Kedua, di kampus perlu adanya penyediaan ruang untuk mahasiswa agar terbiasa bernalar kritis dan berpikir positif, bentuk kegiatan baik intra maupun ekstra harus menjadi wadah peningkatan level berpikir yang jelas arah dan tujuannya. Hal tersebut bertujuan untuk lebih meningkatkan progres dalam kampus maupun masyarakat.

Ketiga, Menghidupkan kegiatan-kegiatan keagamaan semisal kajian islam, rohis dan lain sebagainya dengan tidak melabeli penggeraknya teroris, radikalis atau ekstrimis. Seluruh masyarakat dunia kampus harus memahami bahwa terjadinya kasus-kasus eljibitiqi dan yang serupa dengan hal tersebut adalah bentuk dari jauhnya pemahaman seseorang terhadap agamanya. Lemahnya iman berakibat manusia dengan senang hati mudah menerobos batas-batas syari’at yang Allah Ta’alaa telah tentukan.

Langkah-langkah di atas kiranya dapat menjadi langkah konstruktif agar dapat menciptakan kontrol dalam cakupan luas, yang tentunya harus diamini oleh segenap lapisan masyarakat.

Islam Menentang Eljibitiqi

Islam sejatinya adalah agama yang berada di pihak lawan terhadap gerakan semacam eljibitiqi. Semua hak-hak para pelakunya dalam islam tidaklah diakui sebab jelas-jelas aktivitasnya secara keseluruhan telah menyalahi aturan Allah Ta’ala, Sang Pencipta alam raya. Itulah mengapa para pelakunya mendapat kecaman yang keras.

Rasulullah SAW, bersabda “Dilaknat orang yang melakukan perbuatan kaum Nabi Luth.” (HR. At-Tirmidzi dan Ahmad dari Ibnu Abbas)

Al-Qur’an pun menyebutkan perilaku eljibitiqi yang ditujukan oleh kaum Nabi Luth.
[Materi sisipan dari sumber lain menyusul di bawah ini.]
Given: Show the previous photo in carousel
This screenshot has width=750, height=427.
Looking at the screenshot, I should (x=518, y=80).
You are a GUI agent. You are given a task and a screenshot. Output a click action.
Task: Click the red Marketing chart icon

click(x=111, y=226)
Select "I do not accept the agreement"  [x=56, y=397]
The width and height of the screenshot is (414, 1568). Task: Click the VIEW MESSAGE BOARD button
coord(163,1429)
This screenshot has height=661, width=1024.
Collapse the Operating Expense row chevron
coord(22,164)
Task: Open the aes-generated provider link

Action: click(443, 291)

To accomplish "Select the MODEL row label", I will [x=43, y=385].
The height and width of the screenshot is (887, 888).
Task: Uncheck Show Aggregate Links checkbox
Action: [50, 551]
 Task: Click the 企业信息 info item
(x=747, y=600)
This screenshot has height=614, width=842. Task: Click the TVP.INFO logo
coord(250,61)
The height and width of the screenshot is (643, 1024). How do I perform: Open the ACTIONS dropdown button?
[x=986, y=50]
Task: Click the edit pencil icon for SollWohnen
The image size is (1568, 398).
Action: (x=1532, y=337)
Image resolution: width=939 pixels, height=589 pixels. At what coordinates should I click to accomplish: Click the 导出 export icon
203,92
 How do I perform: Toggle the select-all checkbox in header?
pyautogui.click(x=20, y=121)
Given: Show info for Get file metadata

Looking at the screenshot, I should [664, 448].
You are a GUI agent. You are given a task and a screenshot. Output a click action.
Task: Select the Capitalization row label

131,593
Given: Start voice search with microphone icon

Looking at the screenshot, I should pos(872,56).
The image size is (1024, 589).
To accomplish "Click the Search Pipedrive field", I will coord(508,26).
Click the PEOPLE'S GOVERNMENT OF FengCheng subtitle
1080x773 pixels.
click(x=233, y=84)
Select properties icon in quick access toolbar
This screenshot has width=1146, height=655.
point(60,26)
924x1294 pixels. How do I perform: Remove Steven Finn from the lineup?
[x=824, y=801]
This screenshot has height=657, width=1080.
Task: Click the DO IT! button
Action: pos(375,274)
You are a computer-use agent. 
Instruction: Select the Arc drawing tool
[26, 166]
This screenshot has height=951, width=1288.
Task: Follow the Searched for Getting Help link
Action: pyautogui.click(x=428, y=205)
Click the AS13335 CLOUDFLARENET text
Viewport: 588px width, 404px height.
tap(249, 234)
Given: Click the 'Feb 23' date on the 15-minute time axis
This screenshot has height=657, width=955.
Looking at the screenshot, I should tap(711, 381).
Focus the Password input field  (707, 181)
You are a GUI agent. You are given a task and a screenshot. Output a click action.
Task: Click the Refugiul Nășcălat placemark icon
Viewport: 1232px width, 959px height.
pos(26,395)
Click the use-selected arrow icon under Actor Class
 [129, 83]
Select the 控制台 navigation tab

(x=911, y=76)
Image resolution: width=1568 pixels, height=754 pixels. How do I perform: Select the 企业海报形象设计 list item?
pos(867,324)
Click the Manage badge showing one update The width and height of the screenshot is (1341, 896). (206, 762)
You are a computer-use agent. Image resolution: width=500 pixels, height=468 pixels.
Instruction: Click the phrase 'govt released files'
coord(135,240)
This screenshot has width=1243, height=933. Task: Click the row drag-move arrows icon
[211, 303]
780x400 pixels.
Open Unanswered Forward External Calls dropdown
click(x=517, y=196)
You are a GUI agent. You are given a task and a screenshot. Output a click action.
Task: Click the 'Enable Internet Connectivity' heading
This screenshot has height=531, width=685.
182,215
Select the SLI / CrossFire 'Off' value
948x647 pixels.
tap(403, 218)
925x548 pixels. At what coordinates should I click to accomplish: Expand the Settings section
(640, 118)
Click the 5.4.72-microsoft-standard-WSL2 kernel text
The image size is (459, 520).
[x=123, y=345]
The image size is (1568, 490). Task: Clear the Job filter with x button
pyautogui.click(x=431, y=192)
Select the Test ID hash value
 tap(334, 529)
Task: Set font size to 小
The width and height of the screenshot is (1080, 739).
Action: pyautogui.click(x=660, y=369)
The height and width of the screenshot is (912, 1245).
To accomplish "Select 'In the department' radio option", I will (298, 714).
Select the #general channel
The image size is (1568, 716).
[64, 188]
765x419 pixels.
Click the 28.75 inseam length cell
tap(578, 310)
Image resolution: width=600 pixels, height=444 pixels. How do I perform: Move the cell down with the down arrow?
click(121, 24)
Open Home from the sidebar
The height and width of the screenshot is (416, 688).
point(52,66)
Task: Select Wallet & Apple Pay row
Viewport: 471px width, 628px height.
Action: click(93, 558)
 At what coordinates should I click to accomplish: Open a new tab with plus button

Allah Subhanahu Wa Ta’ala berfirman:
وَ تَذَرُوْنَ مَا خَلَقَ لَـكُمْ رَبُّكُمْ مِّنْ اَزْوَا جِكُمْ ۗ بَلْ اَنْـتُمْ قَوْمٌ عٰدُوْنَ
“Dan kamu tinggalkan (perempuan) yang diciptakan Tuhan untuk menjadi istri-istri kamu? Kamu (memang) orang-orang yang melampaui batas.” (QS. Asy-Syu’ara’ 26: Ayat 166)

Di ayat lain, Allah Subhanahu Wa Ta’ala juga berfirman:
اِنَّكُمْ لَـتَأْتُوْنَ الرِّجَا لَ شَهْوَةً مِّنْ دُوْنِ النِّسَآءِ ۗ بَلْ اَنْـتُمْ قَوْمٌ مُّسْرِفُوْنَ
“Sungguh, kamu telah melampiaskan syahwatmu kepada sesama lelaki bukan kepada perempuan. Kamu benar-benar kaum yang melampaui batas.” (QS. Al-A’raf 7: Ayat 81)

Dalil-dalil di atas sudah cukup membuktikan betapa Allah dan Rasul-Nya sangat membenci perilaku eljibitiqi.

Sesungguhnya islam menentang pelaku eljibitiqi baik pada tataran individu, masyarakat luas hingga negara.

Secara Individu sebagai orang tua, seseorang harus memahamkan kepada anak-anaknya bahaya perilaku menyimpang lgbtq sebagaimana yang tengah terjadi pada zaman ini.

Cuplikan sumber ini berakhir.